Merkezi hükümetin CHP’li bir belediye için devreye girmeyeceğini bir yana bırakırsak, sorunlarını halletmek üzere devreye girdiği yerlerde de daha çok sorun çıkardığını bir kenara yazmak lazım sanırım.

Bir de gelişme var; yakın zamanda yepyeni bir fay hattımızın olduğunu sıklıkla dile getiren Jeoloji Mühendisleri Odası Güney Marmara Bölge Başkanı Engin Er’in bahsettiği bölgede yapılan incelemeler haritalarda yer almayan bu fay hattının gerçekliğini ortaya koymuş durumda. Kayapa ile Yenişehir arasında bulunan ve 7.3 büyüklüğünde deprem üretme potansiyeli olan hattın üzerinde pek çok yapının olduğunu da dikkate almak gerekiyor. Çünkü Engin Er’in en yoğun uyarı yaptığı nokta tam da burasıydı. Hatta; ‘Bu fay hattının nerelerden geçtiği tam olarak tespit edilip haritalara işlenmeden kentsel dönüşüm çalışması da yapmamak lazım, binaları bir yerden alıp başka bir noktaya yerleştirirken fay hattının üzerine yeni binalar yapma ihtimalini gözden kaçırmayalım’ diyordu kendisi.
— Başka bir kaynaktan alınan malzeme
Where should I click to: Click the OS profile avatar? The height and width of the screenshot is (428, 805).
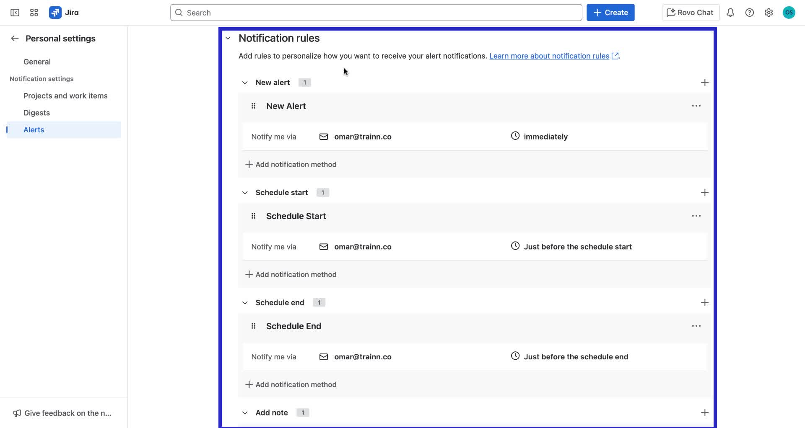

Buraya kadar herkes tamamsa bundan sonrasına da devam edelim…

Bu hafta sonu konuyla yakından ilintili iki odanın seçimleri yapılıyor. Mimarlar Odası Bursa Şubesi tek liste ile seçime giderken ve başkan adayları yeniden Şirin Rodoplu Şimşek olurken Jeoloji Mühendisleri Odası Güney Marmara Şube Başkanlığı koltuğu için iki liste yarışıyor; Dinamik Jeoloji Mühendisleri Grubundan Alican Şaban ve 100. Yıl Grubundan Mehmet Yıldız talip koltuklara…

Bursa’da jeoloji denince konuşmaya çok alıştığımız Engin Er bu dönem aday olmamak konusunda kararlı. Yaptıklarından değil, yapamadıklarından bahsedecek kadar da cesur bir başkan…

“Hala belediyelerin afet riskine karşı yeterli kadro açmadıkları, başaramadığımız bir gerçek. Planlı bir Bursa’yı maalesef oluşturamadık. Fay hatları üzerinde yapı ve sanayi yapılmasını engelleyemedik. 1/1000’lik uygulamayı gerçekleştiremedik. Güvenli yapılara ulaşılması, planlı yapılarla mümkün. Denetleme sistemini kuramadık!” diyerek anlatıyor olması gerekip de olduramadıklarını…

Mimarlar Odası’nın seçimlerinde de konu depremdi elbette. Bir dönem daha Mimarlar Odası Bursa Şube Başkanlığı için kolları sıvayan Şirin Rodoplu Şimşek, bu dönemde yaptıklarından bahsetmeyi tercih etti konuşmasında.

CHP Osmangazi Belediye Başkanı Erkan Aydın, “Çarpık kentleşmenin en çok olduğu yer Osmangazi. Depremin olma ihtimalinin yüksel olduğu şehirlerden biri Bursa. Geçtiğimiz günlerde yeni bir fay hattının çıktığı haberlerini gördük. Yeniden gündeme oturdu. Bin 400 yılından beri de deprem üretmemiş. 1855’te olan Şubat ve Nisan ayında art arda olan 2 deprem de var. Yani 2025’te süre dolmuş. Her an her saniye depremle karşı karşıyayız” diyerek riski gözler önüne serdi.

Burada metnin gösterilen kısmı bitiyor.